If you think God doesn’t know you, doesn’t hear you, doesn’t love you…
Saturday, March 10, 2012
As you begin to pay attention to your own stories and what they say about you, you will enter into the exciting process of becoming, as you should be, the author of your own life, the creator of your own possibilities. ~Mandy Aftel, natural perfumer and author of three books on perfume
A human being is nothing but a story with skin around it. ~Fred Allen, comedian and radio personality
There is no greater agony than bearing an untold story inside you. ~Dr. Maya Angelou, Global Renaissance Woman
Most people live and die with their music still unplayed. They never dare to try. ~Mary Kay Ash, founder of Mary Kay Cosmetics
The life of every man is a diary in which he means to write one story, and writes another; and his humblest hour is when he compares the volume as it is with what he vowed to make it. ~J.M. Barrie, author of Peter Pan
This week’s topic at “The Woman Within” Lenten speaker series at my church was The Voice of Your Story, or how important it is to give voice to our stories. To not let them die with us or within us. We heard the story of Anna in the bible and of Harriet Tubman of the Underground Railroad. We had a lovely 82-year-old speaker who told us stories about growing up with her grandmother, and how the self-reliance and wisdom her grandmother taught her was what sustained her through many a rough time in her life.
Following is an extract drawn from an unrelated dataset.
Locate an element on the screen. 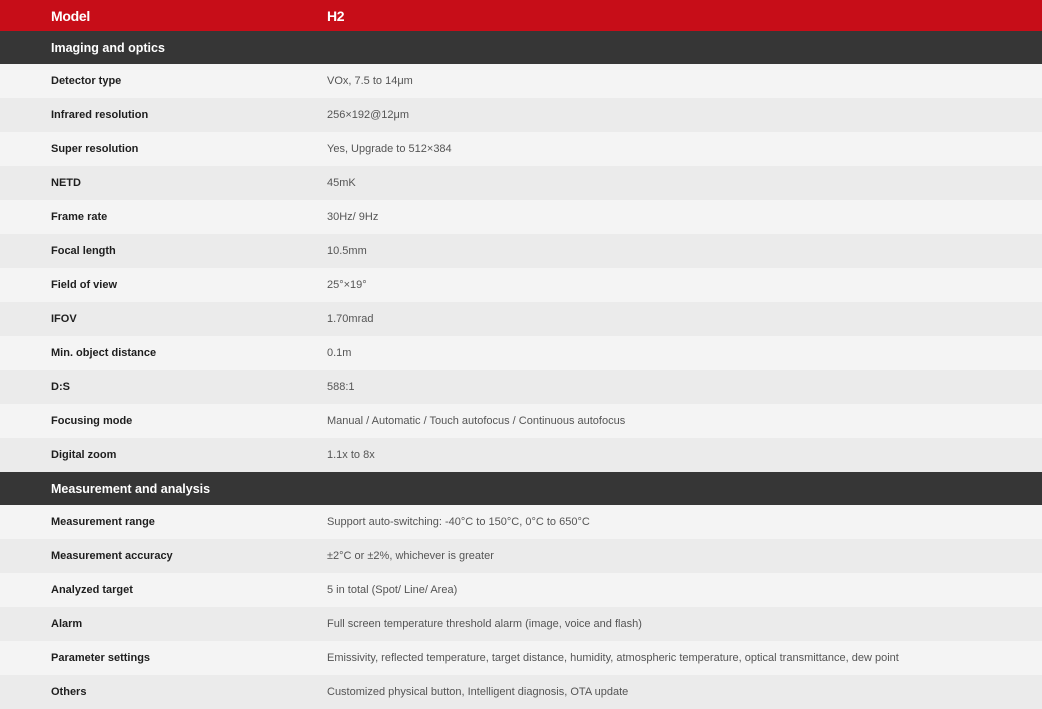 Image resolution: width=1042 pixels, height=709 pixels. spec-row: Field of view 25°×19° is located at coordinates (521, 285).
In short, she gave voice to her story.
During the program I realized I have already begun giving voice to my story, through my books, this blog, and my PMDD blog. Mostly through the PMDD blog. What the evening did was let me know I am on the right track, and inspire me to get moving again on my PMDD book, so that I can get it out there for others to read and try to understand the baffling phenomenon that is PMDD.
By telling my story, I will help others to understand theirs.
To that end, I’ve spent a good part of the week researching all sorts of aspects of PMDD, so that my information can be as up to date as possible.
Other than that, things are rolling along as well as can be expected for a woman with too many things to do and not enough time to fit them all in :). But our Lenten women’s speaker series is something I do for me, March once again having been declared “Me” month, where I only do things that nourish me mentally, physically, emotionally, and spiritually. Because of that, I know that by Easter and the Resurrection I will have a renewed focus on my life and projects and goals for the year, and will be ready to move in whatever direction God moves me to go in.